▸ Exercise brief
Two lines in the data below mark the range: the one with "Προσαρμογή (136, 2495)" and the one with "Investigation: Revelations about". Return both, along with every line between them, exactly.

▸ Records for processing
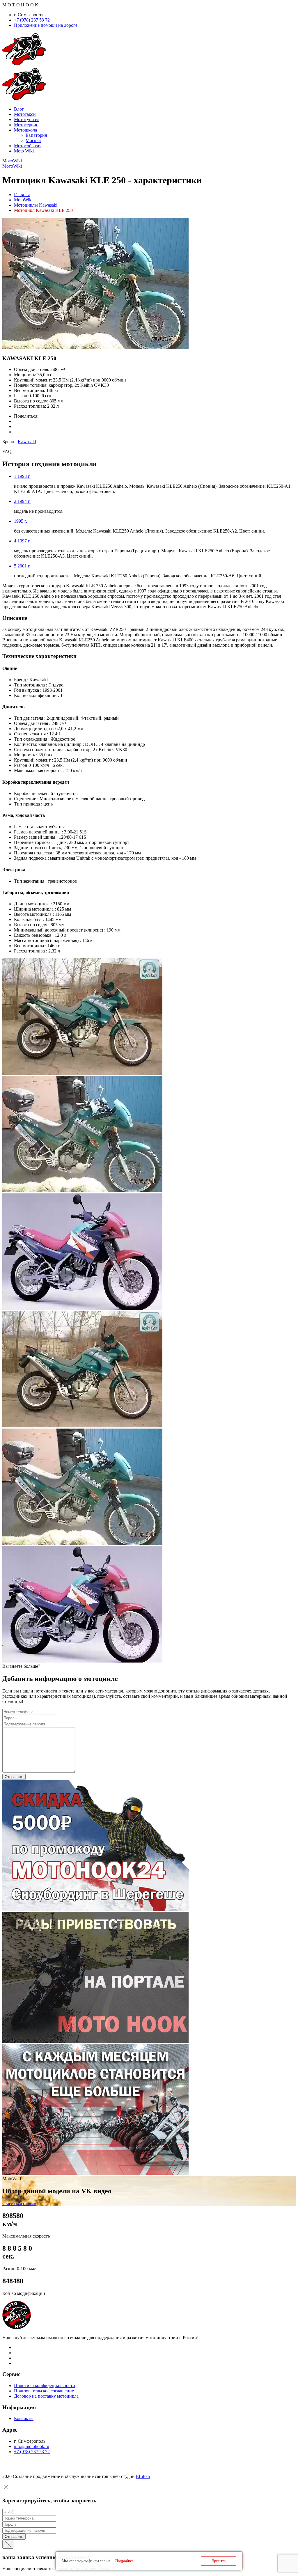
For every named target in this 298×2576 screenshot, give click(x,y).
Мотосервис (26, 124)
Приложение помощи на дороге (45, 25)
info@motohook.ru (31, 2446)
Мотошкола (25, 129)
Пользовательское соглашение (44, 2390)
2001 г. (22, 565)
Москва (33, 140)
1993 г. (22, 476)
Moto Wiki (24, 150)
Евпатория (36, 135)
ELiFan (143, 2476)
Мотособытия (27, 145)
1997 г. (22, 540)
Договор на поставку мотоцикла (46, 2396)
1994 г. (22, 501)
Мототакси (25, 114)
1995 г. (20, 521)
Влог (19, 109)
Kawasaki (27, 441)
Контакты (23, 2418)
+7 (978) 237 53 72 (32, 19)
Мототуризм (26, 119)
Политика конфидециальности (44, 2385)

...

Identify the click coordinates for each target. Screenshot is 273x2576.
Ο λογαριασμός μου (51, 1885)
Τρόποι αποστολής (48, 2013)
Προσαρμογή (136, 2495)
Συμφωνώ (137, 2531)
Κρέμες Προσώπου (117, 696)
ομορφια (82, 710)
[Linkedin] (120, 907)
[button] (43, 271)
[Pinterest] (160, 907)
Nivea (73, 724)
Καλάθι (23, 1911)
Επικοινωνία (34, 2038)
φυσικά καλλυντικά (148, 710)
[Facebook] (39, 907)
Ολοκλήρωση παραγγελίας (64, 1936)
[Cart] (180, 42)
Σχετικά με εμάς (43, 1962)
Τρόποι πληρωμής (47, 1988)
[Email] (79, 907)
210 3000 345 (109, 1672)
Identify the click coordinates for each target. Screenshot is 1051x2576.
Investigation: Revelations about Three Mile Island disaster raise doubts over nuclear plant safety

▸ Solution for this task
Προσαρμογή (136, 2495)
Συμφωνώ (137, 2531)
Κρέμες Προσώπου (117, 696)
ομορφια (82, 710)
[Linkedin] (120, 907)
[button] (43, 271)
[Pinterest] (160, 907)
Nivea (73, 724)
Καλάθι (23, 1911)
Επικοινωνία (34, 2038)
φυσικά καλλυντικά (148, 710)
[Facebook] (39, 907)
Ολοκλήρωση παραγγελίας (64, 1936)
[Cart] (180, 42)
Σχετικά με εμάς (43, 1962)
Τρόποι πληρωμής (47, 1988)
[Email] (79, 907)
210 3000 345 (109, 1672)
Identify the click coordinates for each target. Screenshot is 1051x2576.
Investigation: Revelations about Three Mile Island disaster raise doubts over nuclear plant safety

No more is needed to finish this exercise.